When last we worshipped

My mom was raised a devout Christian and I remember hours of listening to her hum or softly sing worship songs my whole growing up.

No matter what activity she would do she would eventually start singing a song of praise and worship to make the task go quickly.

I loved her voice and she would often pick out harmony notes to anyone who was singing. It’s one of those “peaceful happy” memories I have of her.

This afternoon as we were heading back home she had started to get restless and angry. So I turned on Deva Premal in the car. She sings sacred songs of Sanskrit. As soon as I turned it on, even though my mom didn’t know the words and couldn’t speak them even if she did, she picked up the tune and sang along in her jumbled word salad.

Her tone blended beautifully and hearing it made the tears well up. Completely oblivious of me she was in worship mode. She sang and sang and I felt like I was sitting in a church service just for me.

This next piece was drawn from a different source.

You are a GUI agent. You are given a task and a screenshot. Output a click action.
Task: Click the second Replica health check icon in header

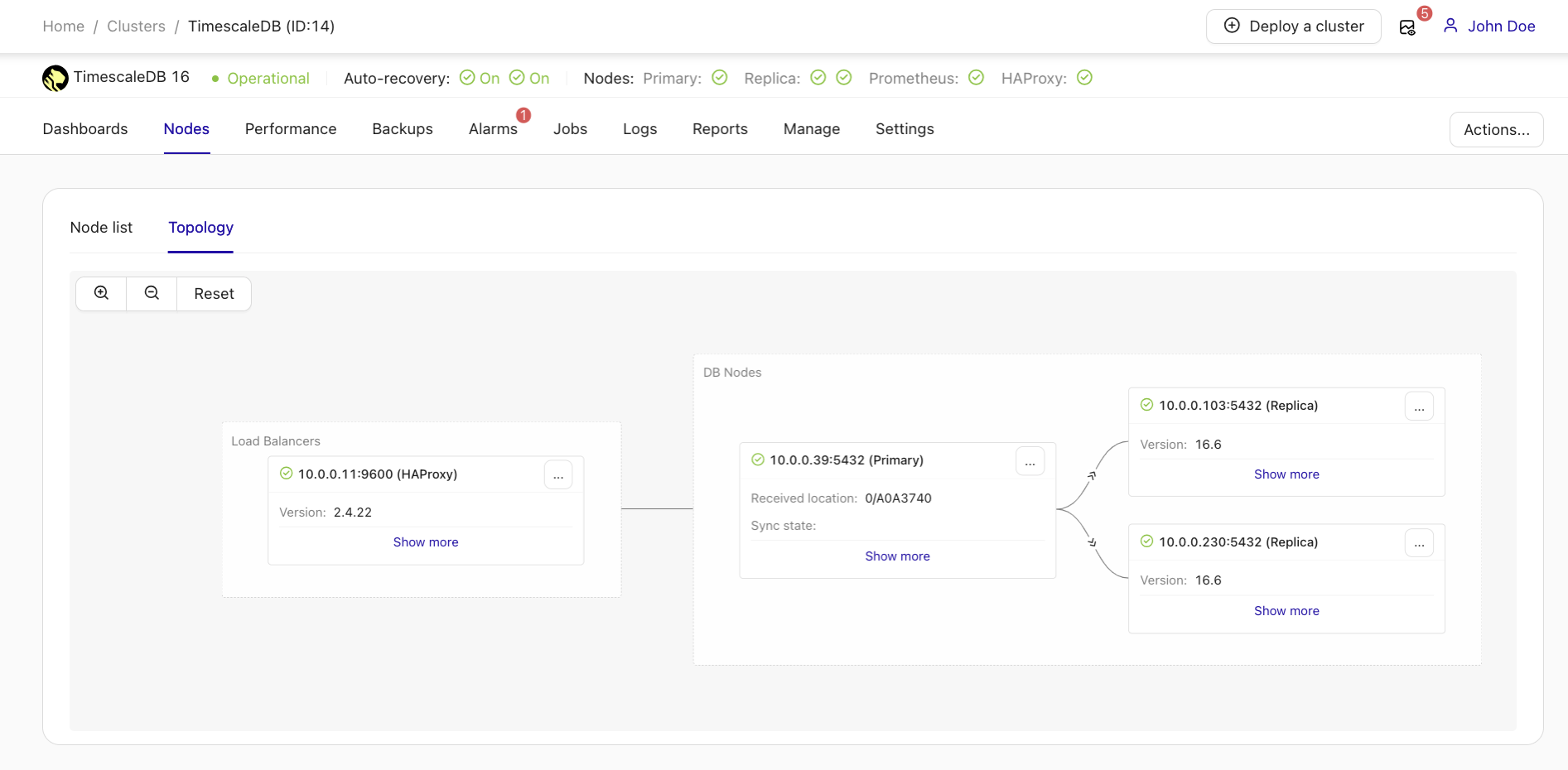(x=844, y=78)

When we pulled into the driveway she asked if we could sit in the car and just enjoy the moment. Or at least that’s what I pieced together from her words and motions. We sat and enjoyed the quiet.

It was a moment that reminded me of the power of music. That it is a universal language that requires no words to get the feeling, the message, across. It certainly crossed the Alzheimer’s Border this evening.

Cocoa anyone?

My mom has been very playful tonight and suddenly asked me for cocoa. Hot summer night and you want cocoa?

Sure thing! Right on it. So….. the negotiations begin. How about we get in our jammies and then have cocoa? She happily agreed. I think she really wanted her cocoa. She even headed to the bedroom to change without persuasion.

We get in our jammies, I make “cocoa” or at least My Cocoa which is BP Hot chocolate made with almond milk, organic grass fed butter, coconut oil and a packet of chocolate Curb. I turn around to pour the cocoa into our cups and she had her empty snack bowl in her hands wanting it filled.

We sit down in their recliners to have our cocoa and watch tv and my hubby shows up to drop something off. She said hello but ignored us in favor of her cocoa. When my hubby left she said bye but nothing really mattered but her snacks and cocoa.

I guess when you want comfort foods/drinks that’s what you want. All I know is she is very happy sitting here with her snacks and cocoa so that’s a WIN!!!!

Runny noses and shaky butts

My whole life my mother had a fantastic sense of humor. She could find the “funny” in almost everything. It was not uncommon to see her eyes twinkling, mouth smiling and the sound of laughter in the air. Even now, with advanced Alzheimer’s she has maintained her sense of humor and joy. I thank God for that miracle.

As her caregiver I’ve had an opportunity to really see the spunky side of my Mom the last couple days. For starters, let’s talk about runny noses. She was folding and unfolding a Kleenex and finally set it aside. There was a little sliver of Kleenex that had fallen off the original one and she picked it up and tried to blow her nose with it….ending up almost stuffing the little piece in her not runny nose. I said, “oh no….use this one” pointing to the folded Kleenex and she started laughing….I started laughing and she proceeded to animatedly tell me in word salad speech why she couldn’t blow her nose in the Kleenex. The end result was we both couldn’t contain our laughter.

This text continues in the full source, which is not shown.